§ **What you have to do**: All lines below are to be output exactly as they stand.

[Saved data entries]
=== Section Start ===

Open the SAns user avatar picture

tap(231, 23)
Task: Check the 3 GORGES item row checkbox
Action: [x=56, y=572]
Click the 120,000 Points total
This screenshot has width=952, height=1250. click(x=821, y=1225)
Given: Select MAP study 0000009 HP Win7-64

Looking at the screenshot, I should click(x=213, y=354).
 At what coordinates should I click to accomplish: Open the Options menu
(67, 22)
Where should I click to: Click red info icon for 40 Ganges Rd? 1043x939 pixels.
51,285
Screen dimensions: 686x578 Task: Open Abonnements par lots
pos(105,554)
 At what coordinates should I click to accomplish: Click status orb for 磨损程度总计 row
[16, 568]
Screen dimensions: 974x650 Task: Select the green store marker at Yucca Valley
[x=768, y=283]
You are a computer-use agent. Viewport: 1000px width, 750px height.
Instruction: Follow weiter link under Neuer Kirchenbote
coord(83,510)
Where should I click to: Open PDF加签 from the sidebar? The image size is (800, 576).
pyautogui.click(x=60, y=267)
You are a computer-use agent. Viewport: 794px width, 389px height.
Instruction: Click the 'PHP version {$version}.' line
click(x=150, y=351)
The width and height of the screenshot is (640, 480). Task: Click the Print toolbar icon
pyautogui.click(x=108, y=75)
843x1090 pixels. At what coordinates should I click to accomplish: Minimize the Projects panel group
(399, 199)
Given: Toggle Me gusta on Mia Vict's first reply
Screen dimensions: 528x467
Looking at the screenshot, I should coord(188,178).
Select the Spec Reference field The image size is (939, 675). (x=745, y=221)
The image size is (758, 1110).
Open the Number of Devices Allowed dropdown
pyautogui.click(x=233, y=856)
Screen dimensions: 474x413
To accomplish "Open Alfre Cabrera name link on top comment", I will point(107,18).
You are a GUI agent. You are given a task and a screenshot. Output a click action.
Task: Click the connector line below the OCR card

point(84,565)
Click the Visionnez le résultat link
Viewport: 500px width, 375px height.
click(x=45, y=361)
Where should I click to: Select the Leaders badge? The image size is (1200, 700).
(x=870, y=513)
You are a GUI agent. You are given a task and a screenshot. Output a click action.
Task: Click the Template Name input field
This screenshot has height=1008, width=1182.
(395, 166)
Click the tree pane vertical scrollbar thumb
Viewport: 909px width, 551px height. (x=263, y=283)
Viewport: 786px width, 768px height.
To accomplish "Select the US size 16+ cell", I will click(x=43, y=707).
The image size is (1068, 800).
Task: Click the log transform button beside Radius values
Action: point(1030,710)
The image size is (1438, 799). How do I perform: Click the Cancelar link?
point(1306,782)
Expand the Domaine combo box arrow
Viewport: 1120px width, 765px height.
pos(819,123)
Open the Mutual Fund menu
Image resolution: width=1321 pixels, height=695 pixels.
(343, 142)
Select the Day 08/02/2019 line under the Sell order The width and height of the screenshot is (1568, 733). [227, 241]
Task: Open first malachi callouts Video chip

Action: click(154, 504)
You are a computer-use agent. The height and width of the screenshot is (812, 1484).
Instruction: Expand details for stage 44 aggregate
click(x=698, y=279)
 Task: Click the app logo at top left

=== Section End ===

§ **Exercise solution**:
Open the SAns user avatar picture

tap(231, 23)
Task: Check the 3 GORGES item row checkbox
Action: [x=56, y=572]
Click the 120,000 Points total
This screenshot has width=952, height=1250. click(x=821, y=1225)
Given: Select MAP study 0000009 HP Win7-64

Looking at the screenshot, I should click(x=213, y=354).
 At what coordinates should I click to accomplish: Open the Options menu
(67, 22)
Where should I click to: Click red info icon for 40 Ganges Rd? 1043x939 pixels.
51,285
Screen dimensions: 686x578 Task: Open Abonnements par lots
pos(105,554)
 At what coordinates should I click to accomplish: Click status orb for 磨损程度总计 row
[16, 568]
Screen dimensions: 974x650 Task: Select the green store marker at Yucca Valley
[x=768, y=283]
You are a computer-use agent. Viewport: 1000px width, 750px height.
Instruction: Follow weiter link under Neuer Kirchenbote
coord(83,510)
Where should I click to: Open PDF加签 from the sidebar? The image size is (800, 576).
pyautogui.click(x=60, y=267)
You are a computer-use agent. Viewport: 794px width, 389px height.
Instruction: Click the 'PHP version {$version}.' line
click(x=150, y=351)
The width and height of the screenshot is (640, 480). Task: Click the Print toolbar icon
pyautogui.click(x=108, y=75)
843x1090 pixels. At what coordinates should I click to accomplish: Minimize the Projects panel group
(399, 199)
Given: Toggle Me gusta on Mia Vict's first reply
Screen dimensions: 528x467
Looking at the screenshot, I should coord(188,178).
Select the Spec Reference field The image size is (939, 675). (x=745, y=221)
The image size is (758, 1110).
Open the Number of Devices Allowed dropdown
pyautogui.click(x=233, y=856)
Screen dimensions: 474x413
To accomplish "Open Alfre Cabrera name link on top comment", I will point(107,18).
You are a GUI agent. You are given a task and a screenshot. Output a click action.
Task: Click the connector line below the OCR card

point(84,565)
Click the Visionnez le résultat link
Viewport: 500px width, 375px height.
click(x=45, y=361)
Where should I click to: Select the Leaders badge? The image size is (1200, 700).
(x=870, y=513)
You are a GUI agent. You are given a task and a screenshot. Output a click action.
Task: Click the Template Name input field
This screenshot has height=1008, width=1182.
(395, 166)
Click the tree pane vertical scrollbar thumb
Viewport: 909px width, 551px height. (x=263, y=283)
Viewport: 786px width, 768px height.
To accomplish "Select the US size 16+ cell", I will click(x=43, y=707).
The image size is (1068, 800).
Task: Click the log transform button beside Radius values
Action: point(1030,710)
The image size is (1438, 799). How do I perform: Click the Cancelar link?
point(1306,782)
Expand the Domaine combo box arrow
Viewport: 1120px width, 765px height.
pos(819,123)
Open the Mutual Fund menu
Image resolution: width=1321 pixels, height=695 pixels.
(343, 142)
Select the Day 08/02/2019 line under the Sell order The width and height of the screenshot is (1568, 733). [227, 241]
Task: Open first malachi callouts Video chip

Action: click(154, 504)
You are a computer-use agent. The height and width of the screenshot is (812, 1484).
Instruction: Expand details for stage 44 aggregate
click(x=698, y=279)
 Task: Click the app logo at top left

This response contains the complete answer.